TASK BRIEF:
The answer is the exact run of lines in the listing below from the line containing "Decline (195, 746)" up to and including the line containing "San Joaquin County (222, 155)", with pictures removed.

----- INPUT

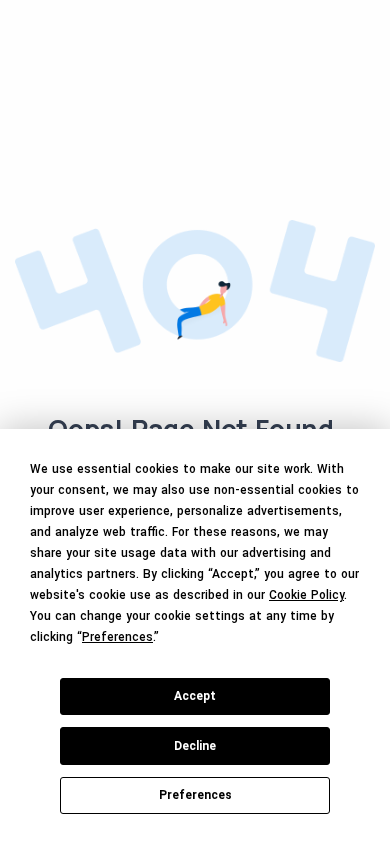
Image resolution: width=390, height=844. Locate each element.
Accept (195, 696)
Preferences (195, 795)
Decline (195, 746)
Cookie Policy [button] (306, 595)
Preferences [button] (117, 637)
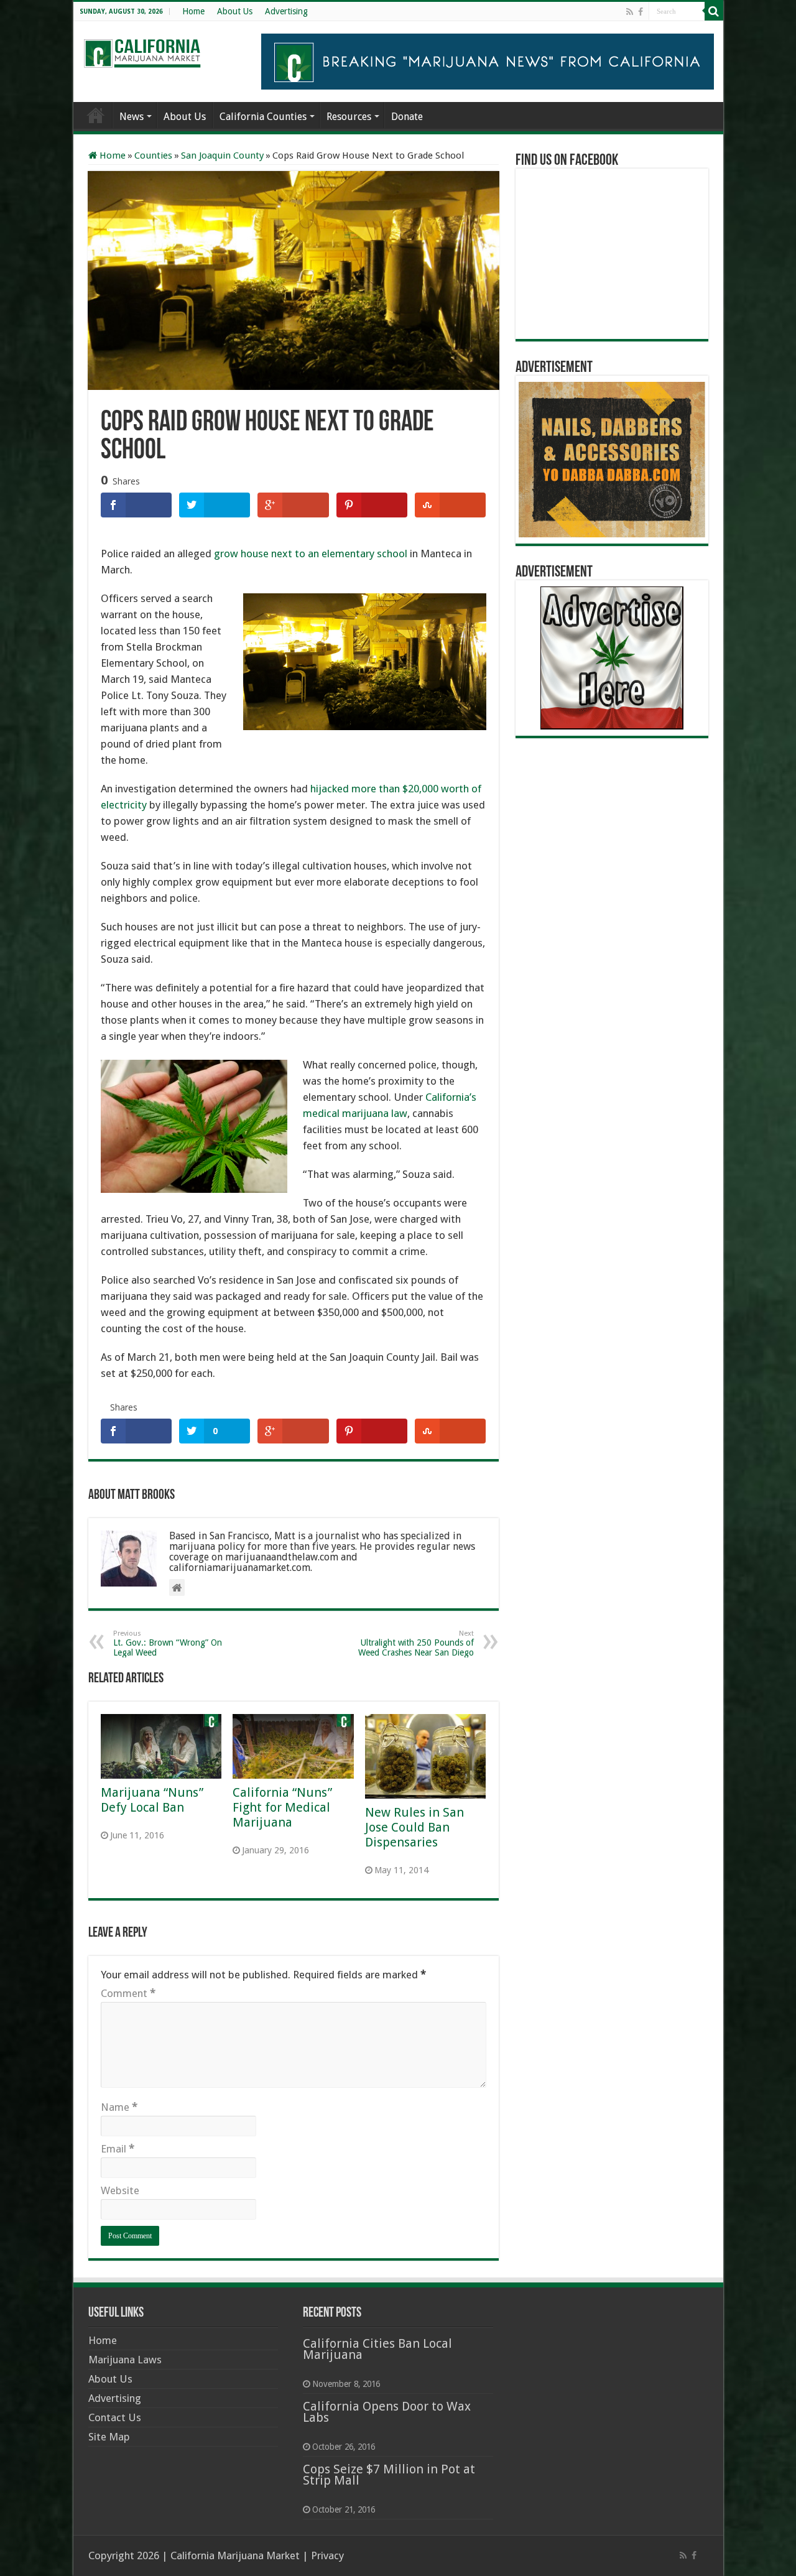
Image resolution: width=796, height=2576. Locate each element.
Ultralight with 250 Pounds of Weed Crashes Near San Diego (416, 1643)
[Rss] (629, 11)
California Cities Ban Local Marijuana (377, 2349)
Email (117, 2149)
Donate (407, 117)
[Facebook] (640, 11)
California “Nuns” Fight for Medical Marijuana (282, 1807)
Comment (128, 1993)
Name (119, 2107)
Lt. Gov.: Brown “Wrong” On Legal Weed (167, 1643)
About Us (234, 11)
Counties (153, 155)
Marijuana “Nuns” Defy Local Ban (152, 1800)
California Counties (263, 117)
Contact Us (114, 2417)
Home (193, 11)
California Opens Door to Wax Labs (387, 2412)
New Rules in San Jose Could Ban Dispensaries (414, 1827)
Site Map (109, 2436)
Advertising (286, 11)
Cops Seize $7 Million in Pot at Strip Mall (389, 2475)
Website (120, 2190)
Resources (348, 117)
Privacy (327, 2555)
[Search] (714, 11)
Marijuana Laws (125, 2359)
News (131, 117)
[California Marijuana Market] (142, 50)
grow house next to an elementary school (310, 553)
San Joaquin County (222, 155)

----------
----- INPUT

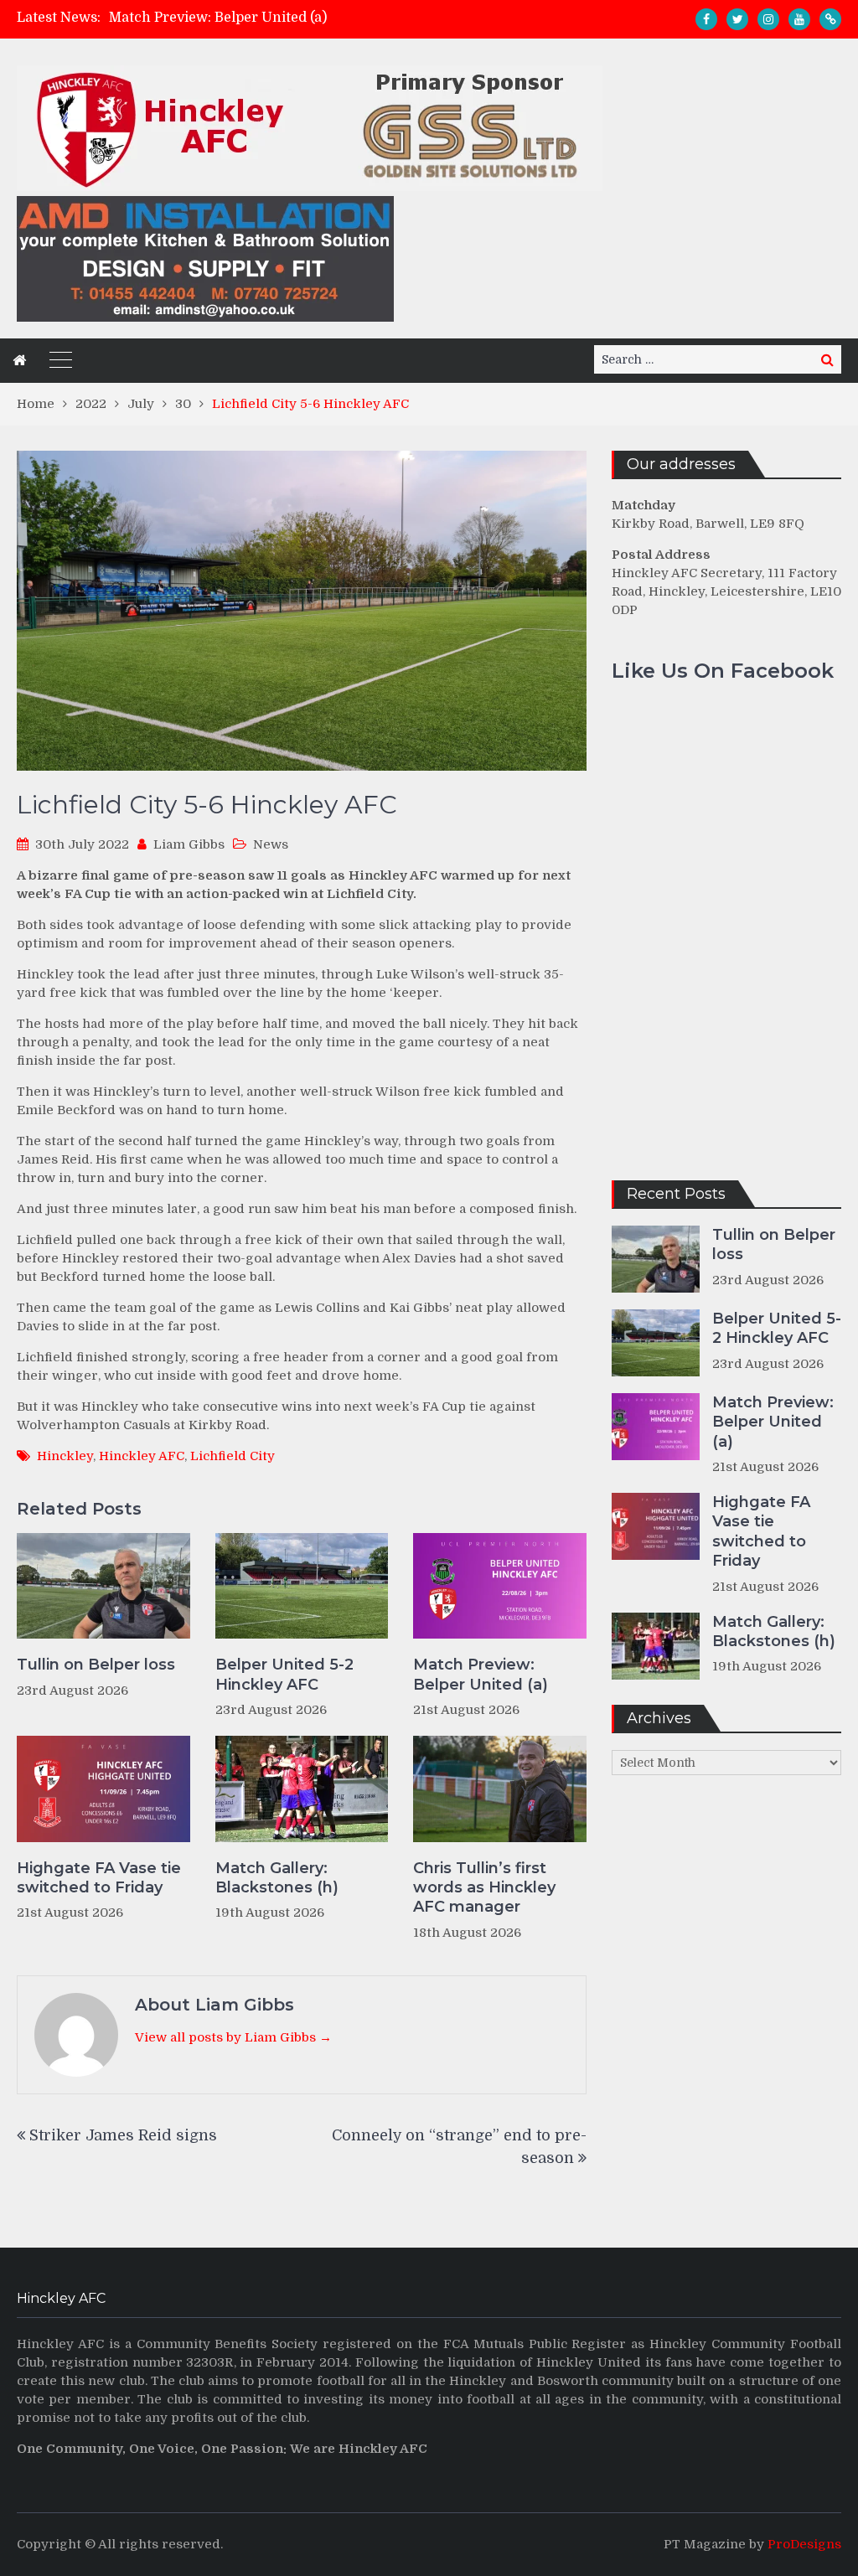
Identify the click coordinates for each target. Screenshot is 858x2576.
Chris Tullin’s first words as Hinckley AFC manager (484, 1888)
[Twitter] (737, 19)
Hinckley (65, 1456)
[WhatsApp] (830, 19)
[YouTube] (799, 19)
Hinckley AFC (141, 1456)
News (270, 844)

----------
----- INPUT

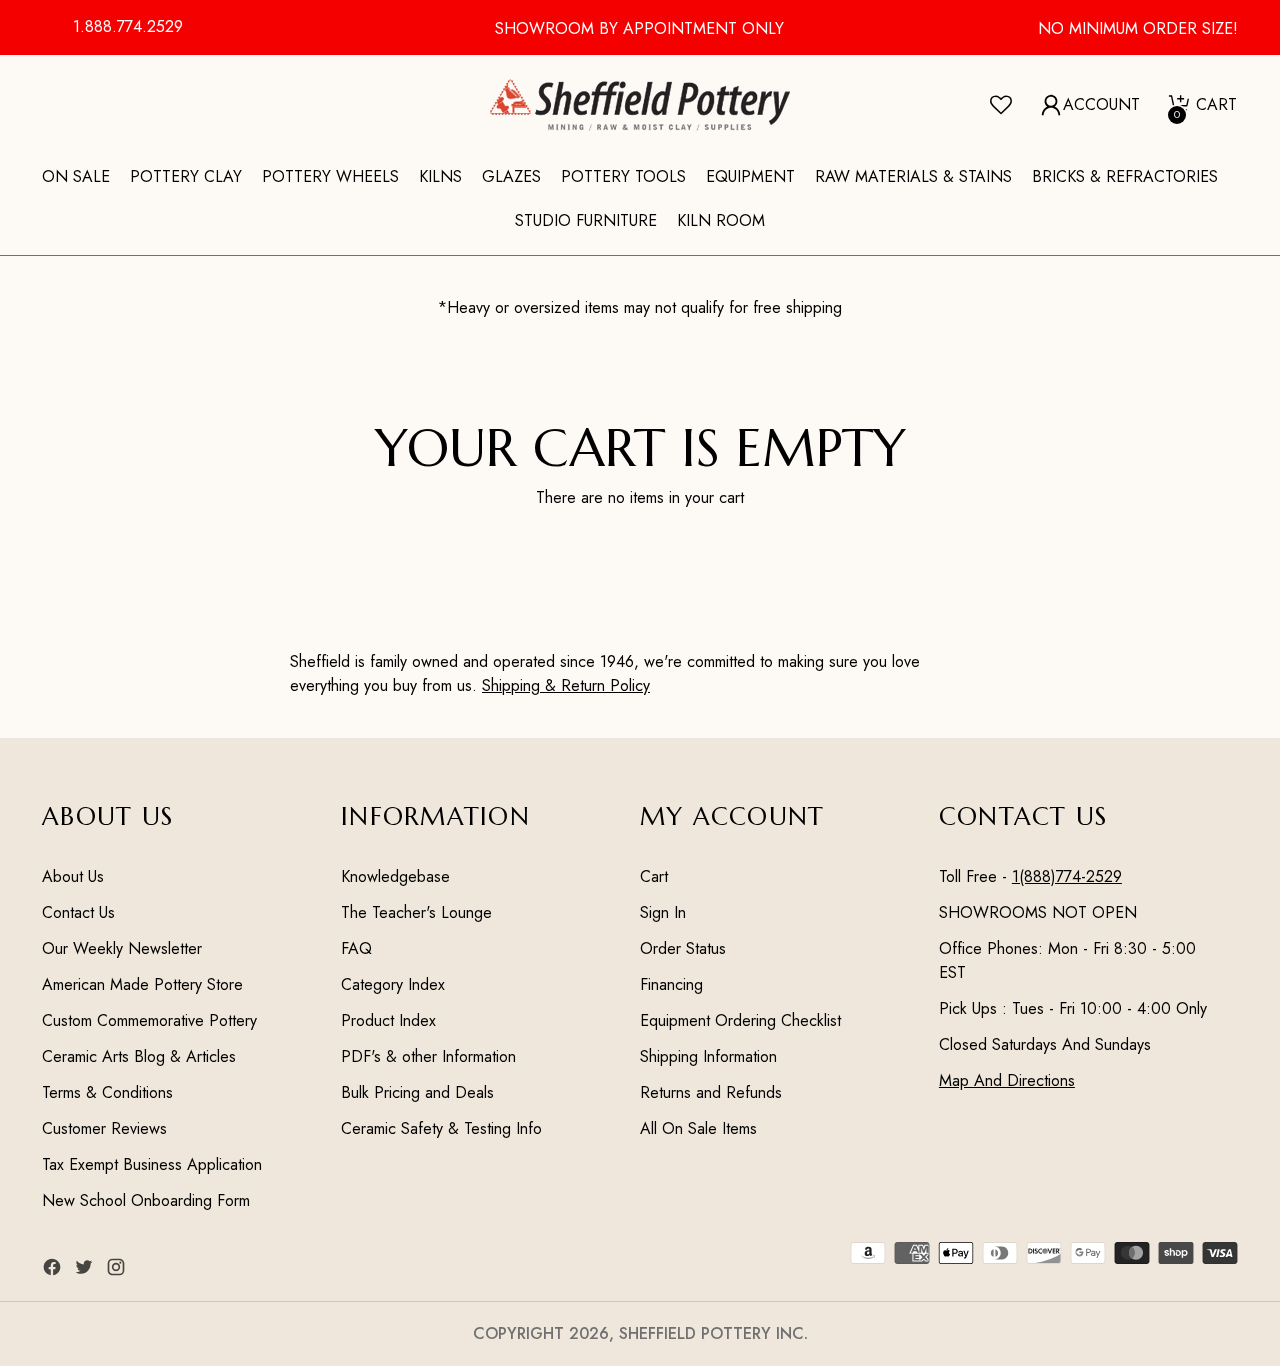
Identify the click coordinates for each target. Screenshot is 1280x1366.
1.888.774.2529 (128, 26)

----------

SOLUTION TO THIS TASK:
Decline (195, 746)
Cookie Policy [button] (306, 595)
Preferences [button] (117, 637)
Image resolution: width=796, height=2576. Locate each element.
Ultralight with 250 Pounds of Weed Crashes Near San Diego (416, 1643)
[Rss] (629, 11)
California Cities Ban Local Marijuana (377, 2349)
Email (117, 2149)
Donate (407, 117)
[Facebook] (640, 11)
California “Nuns” Fight for Medical Marijuana (282, 1807)
Comment (128, 1993)
Name (119, 2107)
Lt. Gov.: Brown “Wrong” On Legal Weed (167, 1643)
About Us (234, 11)
Counties (153, 155)
Marijuana “Nuns” Defy Local Ban (152, 1800)
California Counties (263, 117)
Contact Us (114, 2417)
Home (193, 11)
California Opens Door to Wax Labs (387, 2412)
New Rules in San Jose Could Ban Dispensaries (414, 1827)
Site Map (109, 2436)
Advertising (286, 11)
Cops Seize $7 Million in Pot at Strip Mall (389, 2475)
Website (120, 2190)
Resources (348, 117)
Privacy (327, 2555)
[Search] (714, 11)
Marijuana Laws (125, 2359)
News (131, 117)
[California Marijuana Market] (142, 50)
grow house next to an elementary school (310, 553)
San Joaquin County (222, 155)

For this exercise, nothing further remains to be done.